═════ Material for this exercise

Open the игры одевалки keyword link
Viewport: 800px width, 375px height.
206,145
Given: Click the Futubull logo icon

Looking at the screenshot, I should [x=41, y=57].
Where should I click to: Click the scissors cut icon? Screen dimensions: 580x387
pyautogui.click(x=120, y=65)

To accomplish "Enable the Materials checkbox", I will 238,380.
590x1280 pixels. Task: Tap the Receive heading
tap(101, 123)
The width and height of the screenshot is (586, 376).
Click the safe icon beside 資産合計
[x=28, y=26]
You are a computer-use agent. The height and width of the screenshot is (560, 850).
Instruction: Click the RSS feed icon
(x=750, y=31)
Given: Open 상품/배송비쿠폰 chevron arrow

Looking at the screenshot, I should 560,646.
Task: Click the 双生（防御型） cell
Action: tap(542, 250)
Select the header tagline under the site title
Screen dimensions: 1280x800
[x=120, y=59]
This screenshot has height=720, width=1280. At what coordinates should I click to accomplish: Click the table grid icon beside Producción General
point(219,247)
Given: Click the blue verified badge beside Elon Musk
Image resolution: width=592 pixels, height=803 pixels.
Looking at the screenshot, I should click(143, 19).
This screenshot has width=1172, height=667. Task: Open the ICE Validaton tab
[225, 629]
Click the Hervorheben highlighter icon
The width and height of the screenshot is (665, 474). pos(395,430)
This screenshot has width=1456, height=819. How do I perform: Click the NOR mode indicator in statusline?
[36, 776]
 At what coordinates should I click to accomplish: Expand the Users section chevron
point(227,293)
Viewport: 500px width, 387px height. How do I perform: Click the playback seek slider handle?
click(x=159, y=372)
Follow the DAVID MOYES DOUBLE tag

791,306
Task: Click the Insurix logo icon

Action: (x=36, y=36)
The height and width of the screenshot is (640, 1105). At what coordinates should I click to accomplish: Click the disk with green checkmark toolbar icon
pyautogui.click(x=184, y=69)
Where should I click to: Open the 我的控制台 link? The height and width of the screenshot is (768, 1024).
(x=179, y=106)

══════════

## [What you should do]
All lines from the one that holds "Task: Click the Insurix logo icon" to the end of the entries above must be transcribed exactly, both ends included, and no others.

## [Result of this task]
Task: Click the Insurix logo icon

Action: (x=36, y=36)
The height and width of the screenshot is (640, 1105). At what coordinates should I click to accomplish: Click the disk with green checkmark toolbar icon
pyautogui.click(x=184, y=69)
Where should I click to: Open the 我的控制台 link? The height and width of the screenshot is (768, 1024).
(x=179, y=106)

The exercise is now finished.